Production RAG Pipeline: Chunking, Re-ranking, Latency

AI-Web3

2024-01-12

Production RAG Pipeline: Chunking, Re-ranking, Latency

Build a production RAG pipeline in 2024: chunking, 40% less retrieval noise, cross-encoder re-ranking, and latency budgets that keep p95 under 2 seconds.

Frequently Asked Questions

A bi-encoder encodes the query and each document independently into vectors, so document embeddings can be computed once and stored, making retrieval over millions of items fast through approximate nearest-neighbour search. A cross-encoder passes the query and a candidate document through the model together and outputs a single relevance score, which is more accurate but far too slow to run over a whole corpus. Production pipelines use the bi-encoder to fetch a shortlist of around one hundred candidates, then the cross-encoder to re-rank only that shortlist.

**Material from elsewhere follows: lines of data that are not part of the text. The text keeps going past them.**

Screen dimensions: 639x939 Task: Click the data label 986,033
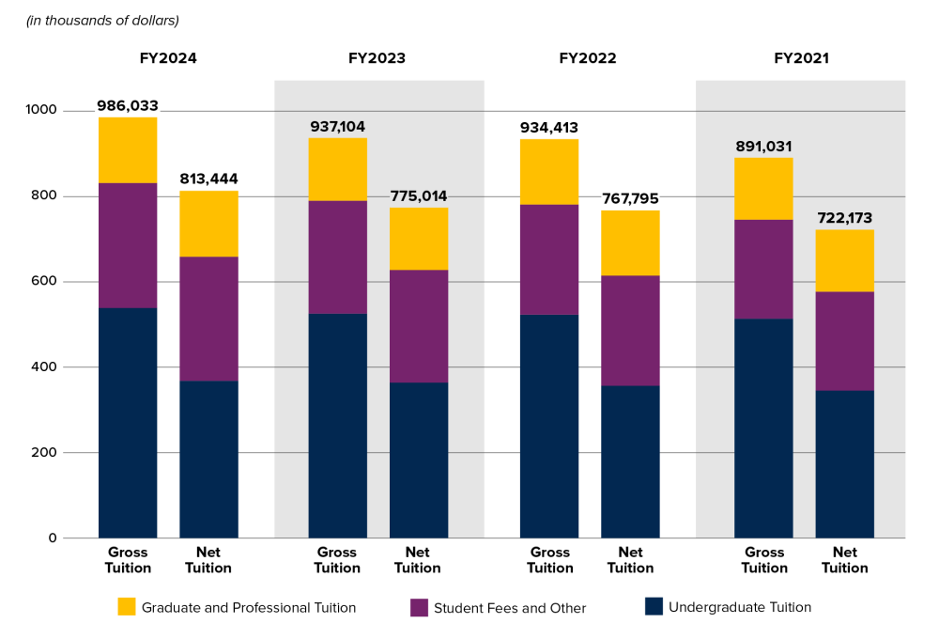click(x=128, y=106)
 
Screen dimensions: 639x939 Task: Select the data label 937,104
click(x=337, y=127)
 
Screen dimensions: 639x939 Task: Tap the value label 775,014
click(x=418, y=196)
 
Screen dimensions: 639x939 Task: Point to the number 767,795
click(x=630, y=199)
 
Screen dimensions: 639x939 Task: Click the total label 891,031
click(x=763, y=147)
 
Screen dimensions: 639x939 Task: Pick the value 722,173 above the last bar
click(x=844, y=218)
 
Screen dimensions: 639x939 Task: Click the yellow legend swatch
click(x=127, y=606)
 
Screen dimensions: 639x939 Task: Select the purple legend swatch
click(x=419, y=608)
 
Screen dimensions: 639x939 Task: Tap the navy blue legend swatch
click(x=654, y=606)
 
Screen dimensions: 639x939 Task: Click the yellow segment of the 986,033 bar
click(x=128, y=150)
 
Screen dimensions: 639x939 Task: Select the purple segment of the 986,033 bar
click(x=128, y=245)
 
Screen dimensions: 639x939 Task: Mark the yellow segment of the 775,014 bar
click(x=418, y=239)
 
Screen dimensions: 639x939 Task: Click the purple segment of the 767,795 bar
click(x=630, y=330)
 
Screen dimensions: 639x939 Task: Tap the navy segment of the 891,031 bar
click(x=763, y=428)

Chunks that are too large dilute the embedding with mixed topics, so a relevant passage is averaged out and ranked poorly, while chunks that are too small lose the surrounding context the model needs to answer. Most production systems land between roughly two hundred and five hundred tokens per chunk with a small overlap so a sentence split across a boundary still appears whole in one chunk. The right size depends on document structure and is set empirically against an evaluation set rather than guessed.

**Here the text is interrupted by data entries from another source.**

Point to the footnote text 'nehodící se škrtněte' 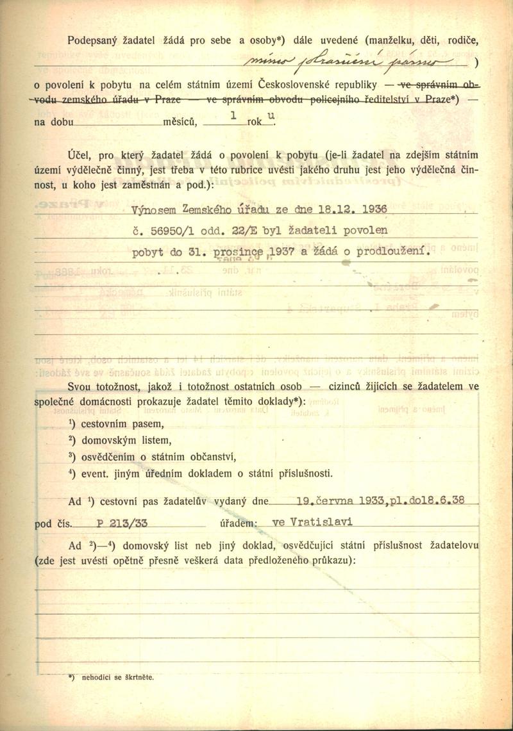[115, 677]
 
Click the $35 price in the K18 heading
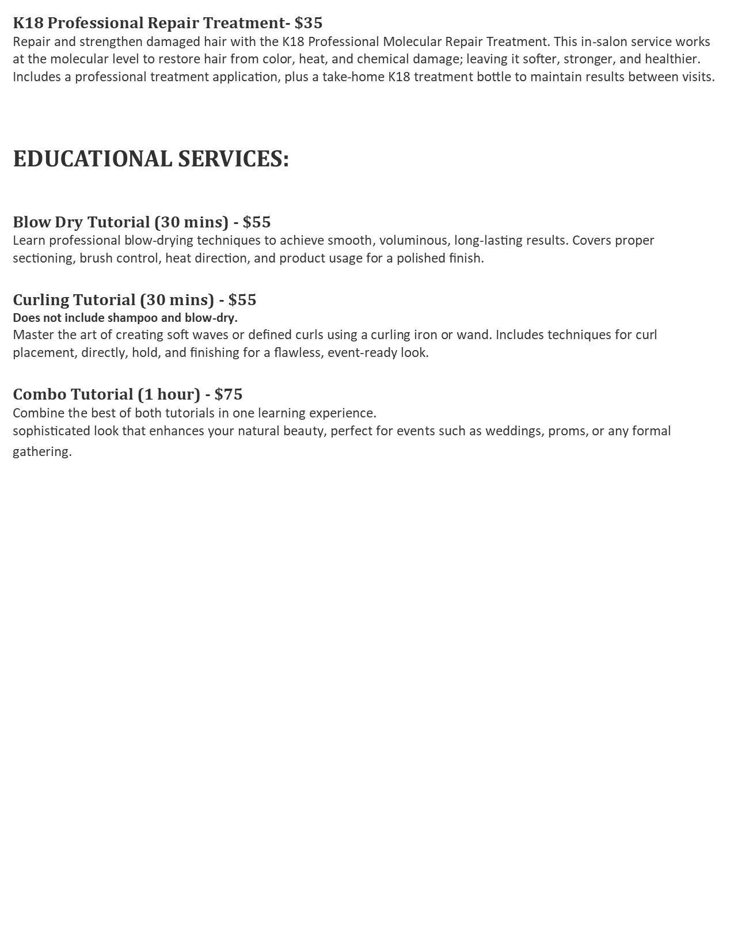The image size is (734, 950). [x=309, y=23]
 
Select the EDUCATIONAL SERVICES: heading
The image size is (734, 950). [x=151, y=159]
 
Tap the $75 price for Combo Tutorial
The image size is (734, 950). [x=229, y=394]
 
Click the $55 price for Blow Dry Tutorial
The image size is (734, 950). [x=257, y=222]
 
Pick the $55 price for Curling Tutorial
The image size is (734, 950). [x=242, y=300]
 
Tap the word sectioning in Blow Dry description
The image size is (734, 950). [x=43, y=259]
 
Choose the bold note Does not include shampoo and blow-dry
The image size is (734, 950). [x=125, y=318]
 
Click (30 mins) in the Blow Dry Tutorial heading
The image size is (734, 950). [x=191, y=222]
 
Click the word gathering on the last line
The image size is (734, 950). [x=41, y=452]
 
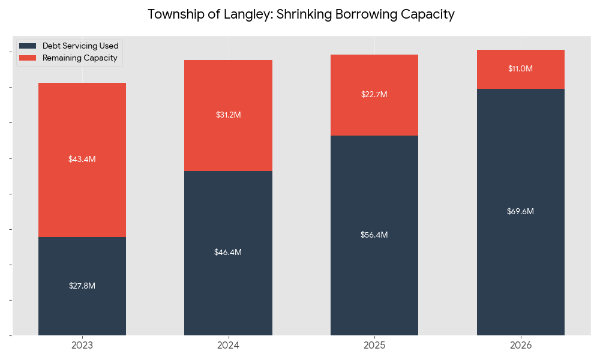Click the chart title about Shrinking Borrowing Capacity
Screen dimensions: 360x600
coord(301,14)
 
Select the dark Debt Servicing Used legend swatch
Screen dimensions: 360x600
coord(28,46)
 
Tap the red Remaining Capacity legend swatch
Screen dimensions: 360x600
coord(28,58)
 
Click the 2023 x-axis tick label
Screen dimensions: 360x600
coord(82,346)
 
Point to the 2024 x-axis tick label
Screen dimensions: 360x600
coord(228,346)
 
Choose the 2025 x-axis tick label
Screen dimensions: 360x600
coord(374,346)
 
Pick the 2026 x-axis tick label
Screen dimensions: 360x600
coord(521,346)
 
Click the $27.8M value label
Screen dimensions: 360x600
coord(82,286)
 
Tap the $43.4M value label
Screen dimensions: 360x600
coord(82,160)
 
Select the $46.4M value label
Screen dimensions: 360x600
coord(228,253)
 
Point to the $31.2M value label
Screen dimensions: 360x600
coord(228,115)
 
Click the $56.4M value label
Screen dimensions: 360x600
coord(374,235)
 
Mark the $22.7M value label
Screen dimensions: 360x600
coord(374,94)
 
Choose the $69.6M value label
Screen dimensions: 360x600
coord(520,211)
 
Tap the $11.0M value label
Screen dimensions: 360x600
coord(520,68)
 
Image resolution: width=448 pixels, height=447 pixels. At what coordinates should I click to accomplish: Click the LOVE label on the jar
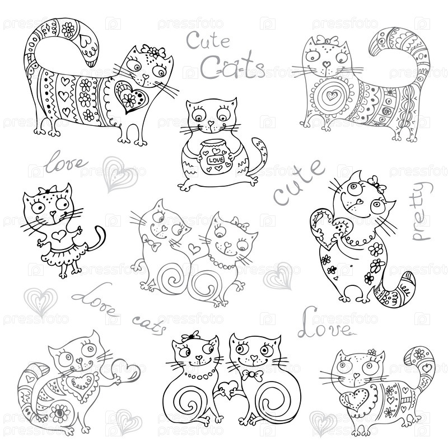216,160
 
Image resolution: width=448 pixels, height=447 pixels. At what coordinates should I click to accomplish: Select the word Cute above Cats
208,40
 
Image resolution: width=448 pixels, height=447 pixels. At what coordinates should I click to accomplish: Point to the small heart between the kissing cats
194,248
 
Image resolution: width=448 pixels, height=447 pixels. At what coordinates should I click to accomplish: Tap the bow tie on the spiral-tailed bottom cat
253,375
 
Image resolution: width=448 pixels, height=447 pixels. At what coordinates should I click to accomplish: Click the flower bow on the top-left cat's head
153,51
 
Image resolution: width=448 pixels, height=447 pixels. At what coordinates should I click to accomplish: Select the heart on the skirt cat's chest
59,235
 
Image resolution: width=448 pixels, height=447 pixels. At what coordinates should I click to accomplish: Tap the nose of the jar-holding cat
211,123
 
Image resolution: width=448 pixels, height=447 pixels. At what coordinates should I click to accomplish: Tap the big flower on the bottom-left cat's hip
60,413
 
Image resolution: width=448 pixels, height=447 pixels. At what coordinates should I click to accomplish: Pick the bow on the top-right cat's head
328,40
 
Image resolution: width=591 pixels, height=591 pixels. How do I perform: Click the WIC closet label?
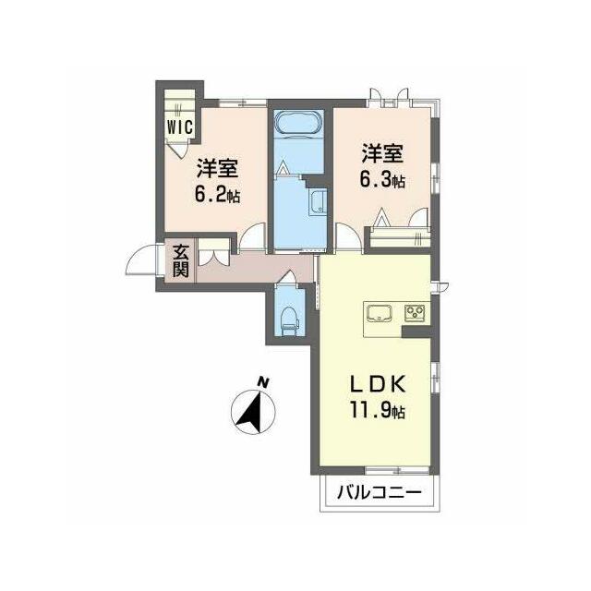tap(180, 127)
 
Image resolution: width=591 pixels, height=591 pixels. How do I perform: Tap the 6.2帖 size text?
tap(217, 195)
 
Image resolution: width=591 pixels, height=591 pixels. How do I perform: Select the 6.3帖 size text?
tap(382, 180)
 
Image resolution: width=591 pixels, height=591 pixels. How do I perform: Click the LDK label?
tap(378, 384)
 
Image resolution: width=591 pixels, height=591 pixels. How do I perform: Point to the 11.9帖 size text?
tap(378, 410)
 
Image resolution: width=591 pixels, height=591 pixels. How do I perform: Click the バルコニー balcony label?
tap(379, 492)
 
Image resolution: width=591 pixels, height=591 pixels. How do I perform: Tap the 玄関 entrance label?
tap(181, 261)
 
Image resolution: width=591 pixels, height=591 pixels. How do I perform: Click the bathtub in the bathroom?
tap(299, 122)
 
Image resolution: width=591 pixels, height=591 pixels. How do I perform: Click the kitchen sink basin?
tap(380, 313)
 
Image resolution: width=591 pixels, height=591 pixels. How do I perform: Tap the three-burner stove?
tap(415, 313)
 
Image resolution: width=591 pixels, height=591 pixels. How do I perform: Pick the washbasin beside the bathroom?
tap(316, 202)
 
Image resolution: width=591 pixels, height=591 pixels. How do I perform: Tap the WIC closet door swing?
tap(177, 150)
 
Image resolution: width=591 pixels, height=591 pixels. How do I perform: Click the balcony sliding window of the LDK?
tap(397, 470)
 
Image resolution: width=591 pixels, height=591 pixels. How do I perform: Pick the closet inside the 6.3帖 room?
tap(400, 237)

Latency accumulates across embedding the query, the vector search itself, the cross-encoder re-ranking step, and the generation call to the language model, which usually dominates. Re-ranking adds real time because the cross-encoder runs one forward pass per candidate, so the shortlist size is a direct latency lever. The generation step is typically the largest single component, which is why streaming the model output and keeping the retrieved context tight matter most for perceived speed.